The reply should consist of the full listing, written out exactly.

Records supplied:
-- -- --
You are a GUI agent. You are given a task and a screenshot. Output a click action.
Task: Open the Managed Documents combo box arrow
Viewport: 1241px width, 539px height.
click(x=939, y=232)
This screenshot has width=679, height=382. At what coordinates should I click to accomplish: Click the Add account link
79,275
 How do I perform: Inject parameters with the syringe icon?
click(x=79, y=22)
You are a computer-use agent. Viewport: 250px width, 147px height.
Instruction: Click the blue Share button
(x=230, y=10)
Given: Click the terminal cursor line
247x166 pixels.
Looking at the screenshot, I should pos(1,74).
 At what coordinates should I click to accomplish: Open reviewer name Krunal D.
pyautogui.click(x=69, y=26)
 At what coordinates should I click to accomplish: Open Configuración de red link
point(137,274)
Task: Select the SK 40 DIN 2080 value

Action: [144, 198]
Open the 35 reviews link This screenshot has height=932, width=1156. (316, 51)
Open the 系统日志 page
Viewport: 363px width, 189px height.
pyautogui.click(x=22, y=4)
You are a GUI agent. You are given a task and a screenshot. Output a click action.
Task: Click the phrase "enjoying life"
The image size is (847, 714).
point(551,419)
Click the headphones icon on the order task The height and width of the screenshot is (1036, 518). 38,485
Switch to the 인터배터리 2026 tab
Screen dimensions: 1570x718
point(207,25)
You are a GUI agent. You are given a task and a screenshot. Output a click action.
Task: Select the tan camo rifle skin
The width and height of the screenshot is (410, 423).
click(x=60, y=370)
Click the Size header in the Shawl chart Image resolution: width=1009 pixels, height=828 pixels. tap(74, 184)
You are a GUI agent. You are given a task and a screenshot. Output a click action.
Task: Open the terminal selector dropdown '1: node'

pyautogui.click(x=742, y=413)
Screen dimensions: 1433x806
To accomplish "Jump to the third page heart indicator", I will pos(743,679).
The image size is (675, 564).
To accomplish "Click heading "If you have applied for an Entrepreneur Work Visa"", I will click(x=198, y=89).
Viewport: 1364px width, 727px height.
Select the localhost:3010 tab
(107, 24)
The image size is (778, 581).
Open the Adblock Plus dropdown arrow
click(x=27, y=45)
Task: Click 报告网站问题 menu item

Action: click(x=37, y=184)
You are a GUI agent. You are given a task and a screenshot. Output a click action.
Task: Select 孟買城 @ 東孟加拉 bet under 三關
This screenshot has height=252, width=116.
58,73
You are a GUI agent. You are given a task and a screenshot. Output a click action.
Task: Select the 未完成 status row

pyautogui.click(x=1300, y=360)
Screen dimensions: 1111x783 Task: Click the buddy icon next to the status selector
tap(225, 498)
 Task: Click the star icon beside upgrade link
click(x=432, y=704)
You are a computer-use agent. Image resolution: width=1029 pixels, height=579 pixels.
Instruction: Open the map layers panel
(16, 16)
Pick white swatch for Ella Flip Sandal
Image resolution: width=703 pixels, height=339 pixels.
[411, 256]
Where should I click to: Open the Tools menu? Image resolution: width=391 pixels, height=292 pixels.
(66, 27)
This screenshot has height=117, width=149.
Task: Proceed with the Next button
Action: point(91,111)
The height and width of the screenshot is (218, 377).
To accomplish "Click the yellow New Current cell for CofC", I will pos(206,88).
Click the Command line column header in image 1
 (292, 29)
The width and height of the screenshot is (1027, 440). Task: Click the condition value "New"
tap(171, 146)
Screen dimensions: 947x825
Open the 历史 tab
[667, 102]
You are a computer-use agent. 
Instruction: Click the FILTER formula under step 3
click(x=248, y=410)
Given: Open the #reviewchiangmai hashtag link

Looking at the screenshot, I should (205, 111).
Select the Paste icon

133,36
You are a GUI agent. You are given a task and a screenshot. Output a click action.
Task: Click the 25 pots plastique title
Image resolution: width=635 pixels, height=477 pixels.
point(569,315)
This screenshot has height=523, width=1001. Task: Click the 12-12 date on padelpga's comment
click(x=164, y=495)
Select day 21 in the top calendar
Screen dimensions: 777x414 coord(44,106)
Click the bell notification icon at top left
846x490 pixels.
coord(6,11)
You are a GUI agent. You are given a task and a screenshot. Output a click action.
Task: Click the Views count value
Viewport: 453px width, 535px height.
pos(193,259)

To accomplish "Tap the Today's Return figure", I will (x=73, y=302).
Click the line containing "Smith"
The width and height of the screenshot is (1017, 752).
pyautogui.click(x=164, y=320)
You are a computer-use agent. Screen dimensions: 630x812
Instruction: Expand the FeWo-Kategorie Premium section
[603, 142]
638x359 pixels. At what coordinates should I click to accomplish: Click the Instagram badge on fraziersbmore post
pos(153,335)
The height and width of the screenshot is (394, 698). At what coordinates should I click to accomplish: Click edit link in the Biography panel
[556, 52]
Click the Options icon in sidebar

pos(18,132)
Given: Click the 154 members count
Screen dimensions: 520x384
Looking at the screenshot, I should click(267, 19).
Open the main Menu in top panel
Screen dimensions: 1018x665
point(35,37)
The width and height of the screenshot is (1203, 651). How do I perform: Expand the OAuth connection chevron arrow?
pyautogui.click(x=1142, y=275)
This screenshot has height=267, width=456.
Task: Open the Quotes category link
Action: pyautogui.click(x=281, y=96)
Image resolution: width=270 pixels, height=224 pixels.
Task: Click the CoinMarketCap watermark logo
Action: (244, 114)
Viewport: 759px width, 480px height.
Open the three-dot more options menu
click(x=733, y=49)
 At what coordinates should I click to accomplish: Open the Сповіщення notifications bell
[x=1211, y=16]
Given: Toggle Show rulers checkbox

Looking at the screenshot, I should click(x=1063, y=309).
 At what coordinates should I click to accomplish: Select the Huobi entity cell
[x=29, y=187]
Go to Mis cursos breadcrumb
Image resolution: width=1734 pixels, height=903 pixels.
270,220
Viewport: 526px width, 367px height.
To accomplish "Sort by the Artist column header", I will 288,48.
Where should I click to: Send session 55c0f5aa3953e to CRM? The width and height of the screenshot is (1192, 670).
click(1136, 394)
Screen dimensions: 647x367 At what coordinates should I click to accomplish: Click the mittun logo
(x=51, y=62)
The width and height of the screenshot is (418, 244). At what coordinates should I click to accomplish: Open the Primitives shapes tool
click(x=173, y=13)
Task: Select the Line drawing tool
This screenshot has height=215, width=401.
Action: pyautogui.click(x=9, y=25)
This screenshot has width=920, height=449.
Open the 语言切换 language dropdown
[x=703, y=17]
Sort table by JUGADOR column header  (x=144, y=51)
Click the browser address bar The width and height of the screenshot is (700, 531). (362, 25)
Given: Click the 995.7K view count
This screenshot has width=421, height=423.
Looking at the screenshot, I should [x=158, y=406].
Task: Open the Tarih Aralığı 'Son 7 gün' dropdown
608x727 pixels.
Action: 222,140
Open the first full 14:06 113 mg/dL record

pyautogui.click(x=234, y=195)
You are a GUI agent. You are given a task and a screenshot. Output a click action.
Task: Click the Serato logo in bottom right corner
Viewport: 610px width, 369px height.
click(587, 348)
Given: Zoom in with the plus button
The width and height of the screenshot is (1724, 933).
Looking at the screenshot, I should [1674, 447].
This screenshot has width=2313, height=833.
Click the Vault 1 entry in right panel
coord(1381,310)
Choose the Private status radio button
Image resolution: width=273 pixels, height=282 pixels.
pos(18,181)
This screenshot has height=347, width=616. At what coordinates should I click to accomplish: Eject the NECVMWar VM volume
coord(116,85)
-- -- --
Written response:
You are a GUI agent. You are given a task and a screenshot. Output a click action.
Task: Open the Managed Documents combo box arrow
Viewport: 1241px width, 539px height.
click(x=939, y=232)
This screenshot has width=679, height=382. At what coordinates should I click to accomplish: Click the Add account link
79,275
 How do I perform: Inject parameters with the syringe icon?
click(x=79, y=22)
You are a computer-use agent. Viewport: 250px width, 147px height.
Instruction: Click the blue Share button
(x=230, y=10)
Given: Click the terminal cursor line
247x166 pixels.
Looking at the screenshot, I should pos(1,74).
 At what coordinates should I click to accomplish: Open reviewer name Krunal D.
pyautogui.click(x=69, y=26)
 At what coordinates should I click to accomplish: Open Configuración de red link
point(137,274)
Task: Select the SK 40 DIN 2080 value

Action: [144, 198]
Open the 35 reviews link This screenshot has height=932, width=1156. (316, 51)
Open the 系统日志 page
Viewport: 363px width, 189px height.
pyautogui.click(x=22, y=4)
You are a GUI agent. You are given a task and a screenshot. Output a click action.
Task: Click the phrase "enjoying life"
The image size is (847, 714).
point(551,419)
Click the headphones icon on the order task The height and width of the screenshot is (1036, 518). 38,485
Switch to the 인터배터리 2026 tab
Screen dimensions: 1570x718
point(207,25)
You are a GUI agent. You are given a task and a screenshot. Output a click action.
Task: Select the tan camo rifle skin
The width and height of the screenshot is (410, 423).
click(x=60, y=370)
Click the Size header in the Shawl chart Image resolution: width=1009 pixels, height=828 pixels. tap(74, 184)
You are a GUI agent. You are given a task and a screenshot. Output a click action.
Task: Open the terminal selector dropdown '1: node'

pyautogui.click(x=742, y=413)
Screen dimensions: 1433x806
To accomplish "Jump to the third page heart indicator", I will pos(743,679).
The image size is (675, 564).
To accomplish "Click heading "If you have applied for an Entrepreneur Work Visa"", I will click(x=198, y=89).
Viewport: 1364px width, 727px height.
Select the localhost:3010 tab
(107, 24)
The image size is (778, 581).
Open the Adblock Plus dropdown arrow
click(x=27, y=45)
Task: Click 报告网站问题 menu item

Action: click(x=37, y=184)
You are a GUI agent. You are given a task and a screenshot. Output a click action.
Task: Select 孟買城 @ 東孟加拉 bet under 三關
This screenshot has height=252, width=116.
58,73
You are a GUI agent. You are given a task and a screenshot. Output a click action.
Task: Select the 未完成 status row

pyautogui.click(x=1300, y=360)
Screen dimensions: 1111x783 Task: Click the buddy icon next to the status selector
tap(225, 498)
 Task: Click the star icon beside upgrade link
click(x=432, y=704)
You are a computer-use agent. Image resolution: width=1029 pixels, height=579 pixels.
Instruction: Open the map layers panel
(16, 16)
Pick white swatch for Ella Flip Sandal
Image resolution: width=703 pixels, height=339 pixels.
[411, 256]
Where should I click to: Open the Tools menu? Image resolution: width=391 pixels, height=292 pixels.
(66, 27)
This screenshot has height=117, width=149.
Task: Proceed with the Next button
Action: point(91,111)
The height and width of the screenshot is (218, 377).
To accomplish "Click the yellow New Current cell for CofC", I will pos(206,88).
Click the Command line column header in image 1
 (292, 29)
The width and height of the screenshot is (1027, 440). Task: Click the condition value "New"
tap(171, 146)
Screen dimensions: 947x825
Open the 历史 tab
[667, 102]
You are a computer-use agent. 
Instruction: Click the FILTER formula under step 3
click(x=248, y=410)
Given: Open the #reviewchiangmai hashtag link

Looking at the screenshot, I should (205, 111).
Select the Paste icon

133,36
You are a GUI agent. You are given a task and a screenshot. Output a click action.
Task: Click the 25 pots plastique title
Image resolution: width=635 pixels, height=477 pixels.
point(569,315)
This screenshot has height=523, width=1001. Task: Click the 12-12 date on padelpga's comment
click(x=164, y=495)
Select day 21 in the top calendar
Screen dimensions: 777x414 coord(44,106)
Click the bell notification icon at top left
846x490 pixels.
coord(6,11)
You are a GUI agent. You are given a task and a screenshot. Output a click action.
Task: Click the Views count value
Viewport: 453px width, 535px height.
pos(193,259)

To accomplish "Tap the Today's Return figure", I will (x=73, y=302).
Click the line containing "Smith"
The width and height of the screenshot is (1017, 752).
pyautogui.click(x=164, y=320)
You are a computer-use agent. Screen dimensions: 630x812
Instruction: Expand the FeWo-Kategorie Premium section
[603, 142]
638x359 pixels. At what coordinates should I click to accomplish: Click the Instagram badge on fraziersbmore post
pos(153,335)
The height and width of the screenshot is (394, 698). At what coordinates should I click to accomplish: Click edit link in the Biography panel
[556, 52]
Click the Options icon in sidebar

pos(18,132)
Given: Click the 154 members count
Screen dimensions: 520x384
Looking at the screenshot, I should click(267, 19).
Open the main Menu in top panel
Screen dimensions: 1018x665
point(35,37)
The width and height of the screenshot is (1203, 651). How do I perform: Expand the OAuth connection chevron arrow?
pyautogui.click(x=1142, y=275)
This screenshot has height=267, width=456.
Task: Open the Quotes category link
Action: pyautogui.click(x=281, y=96)
Image resolution: width=270 pixels, height=224 pixels.
Task: Click the CoinMarketCap watermark logo
Action: (244, 114)
Viewport: 759px width, 480px height.
Open the three-dot more options menu
click(x=733, y=49)
 At what coordinates should I click to accomplish: Open the Сповіщення notifications bell
[x=1211, y=16]
Given: Toggle Show rulers checkbox

Looking at the screenshot, I should click(x=1063, y=309).
 At what coordinates should I click to accomplish: Select the Huobi entity cell
[x=29, y=187]
Go to Mis cursos breadcrumb
Image resolution: width=1734 pixels, height=903 pixels.
270,220
Viewport: 526px width, 367px height.
To accomplish "Sort by the Artist column header", I will 288,48.
Where should I click to: Send session 55c0f5aa3953e to CRM? The width and height of the screenshot is (1192, 670).
click(1136, 394)
Screen dimensions: 647x367 At what coordinates should I click to accomplish: Click the mittun logo
(x=51, y=62)
The width and height of the screenshot is (418, 244). At what coordinates should I click to accomplish: Open the Primitives shapes tool
click(x=173, y=13)
Task: Select the Line drawing tool
This screenshot has height=215, width=401.
Action: pyautogui.click(x=9, y=25)
This screenshot has width=920, height=449.
Open the 语言切换 language dropdown
[x=703, y=17]
Sort table by JUGADOR column header  (x=144, y=51)
Click the browser address bar The width and height of the screenshot is (700, 531). (362, 25)
Given: Click the 995.7K view count
This screenshot has width=421, height=423.
Looking at the screenshot, I should [x=158, y=406].
Task: Open the Tarih Aralığı 'Son 7 gün' dropdown
608x727 pixels.
Action: 222,140
Open the first full 14:06 113 mg/dL record

pyautogui.click(x=234, y=195)
You are a GUI agent. You are given a task and a screenshot. Output a click action.
Task: Click the Serato logo in bottom right corner
Viewport: 610px width, 369px height.
click(587, 348)
Given: Zoom in with the plus button
The width and height of the screenshot is (1724, 933).
Looking at the screenshot, I should [1674, 447].
This screenshot has width=2313, height=833.
Click the Vault 1 entry in right panel
coord(1381,310)
Choose the Private status radio button
Image resolution: width=273 pixels, height=282 pixels.
pos(18,181)
This screenshot has height=347, width=616. At what coordinates should I click to accomplish: Eject the NECVMWar VM volume
coord(116,85)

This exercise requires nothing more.